Refresh tokens that can be reused indefinitely negate the security benefit of short-lived access tokens entirely. CWE-384 (Session Fixation) captures the structural problem: a compromised token remains valid forever as a fixed key to the account. OWASP API2 (Broken Authentication) specifically calls out refresh token replay as an authentication weakness. A single leaked refresh token — from a log, a compromised client, or a man-in-the-middle — gives an attacker persistent access that survives every access token expiry. Rotation with detection forces the attacker to race the legitimate user, and a race loss invalidates the entire session.
High because a stolen refresh token grants indefinite re-authentication capability, making it functionally equivalent to a never-expiring credential.
Treat each refresh token as single-use: when it's consumed to issue a new access token, delete the old one from the database and persist the replacement.

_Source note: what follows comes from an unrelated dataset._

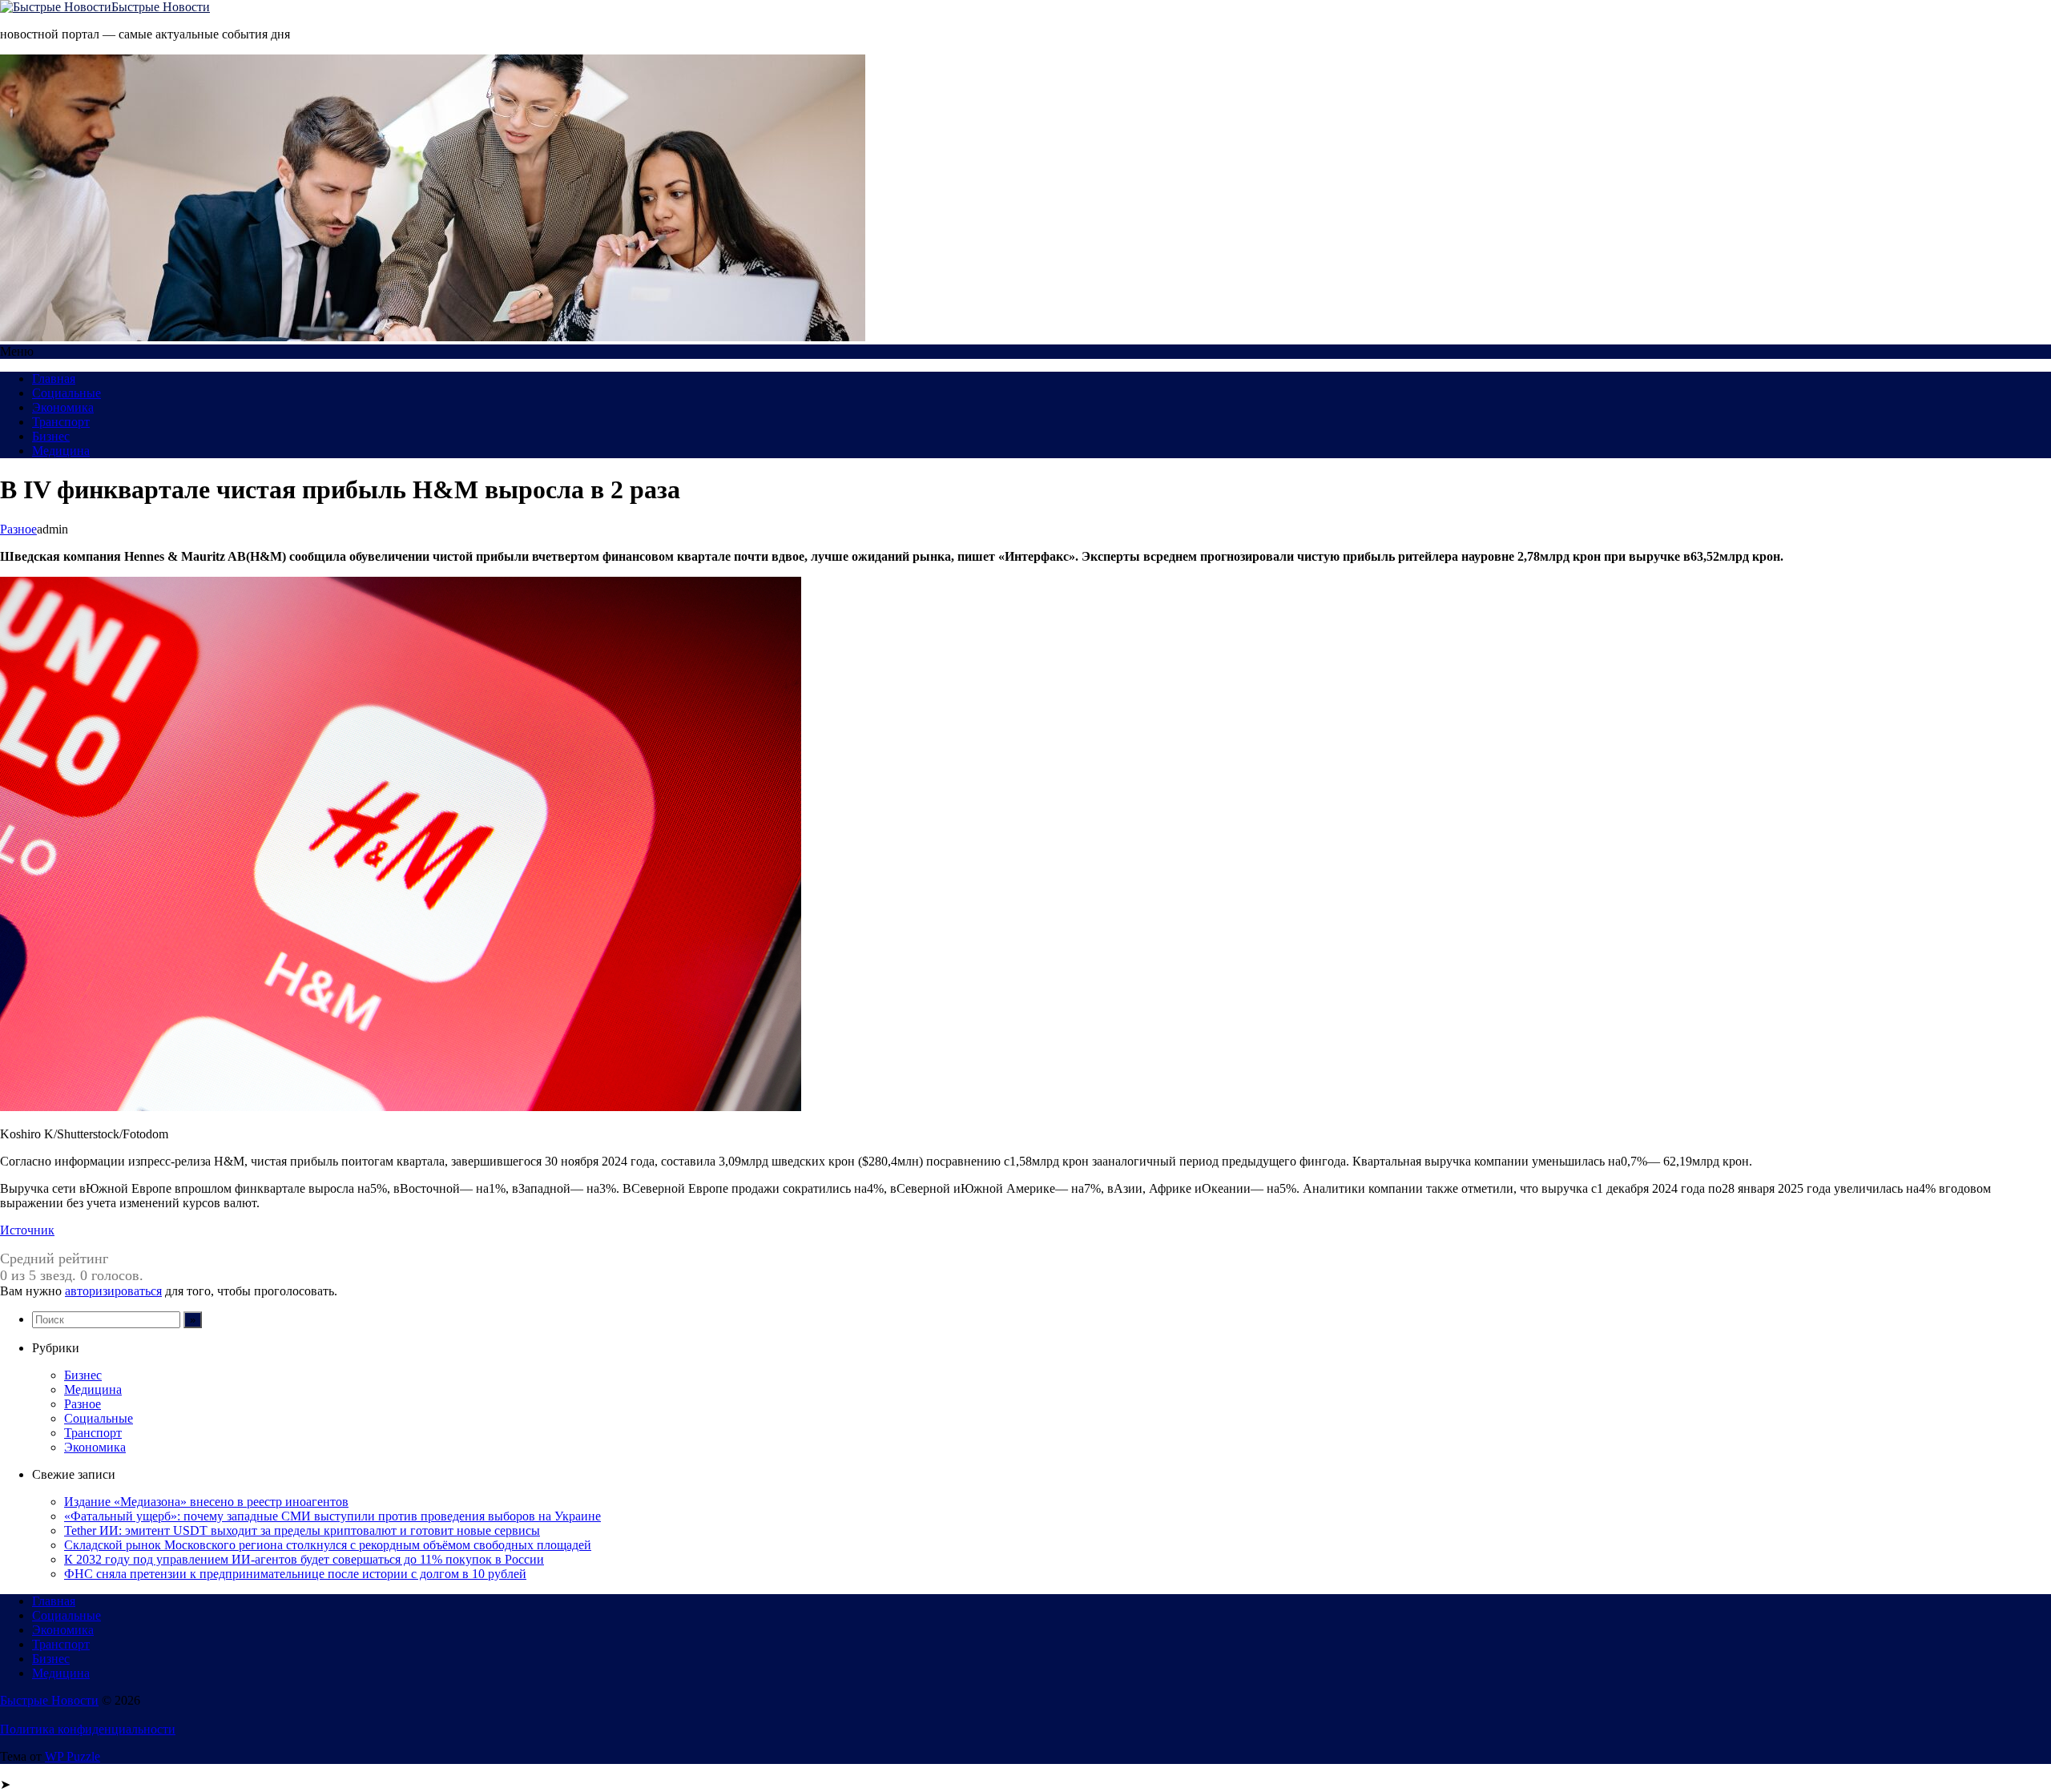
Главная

Detect replay attacks by flagging token reuse.
// src/app/api/auth/refresh/route.ts
export async function POST(req: Request) {
const { refreshToken } = await req.json()
const stored = await db.refreshToken.findUnique({ where: { token: refreshToken } })
if (!stored) {
// Token not found — could be a replay attack; invalidate all sessions for safety
return new Response('Unauthorized', { status: 401 })
}
// Delete old token before issuing new one (rotation)
await db.refreshToken.delete({ where: { id: stored.id } })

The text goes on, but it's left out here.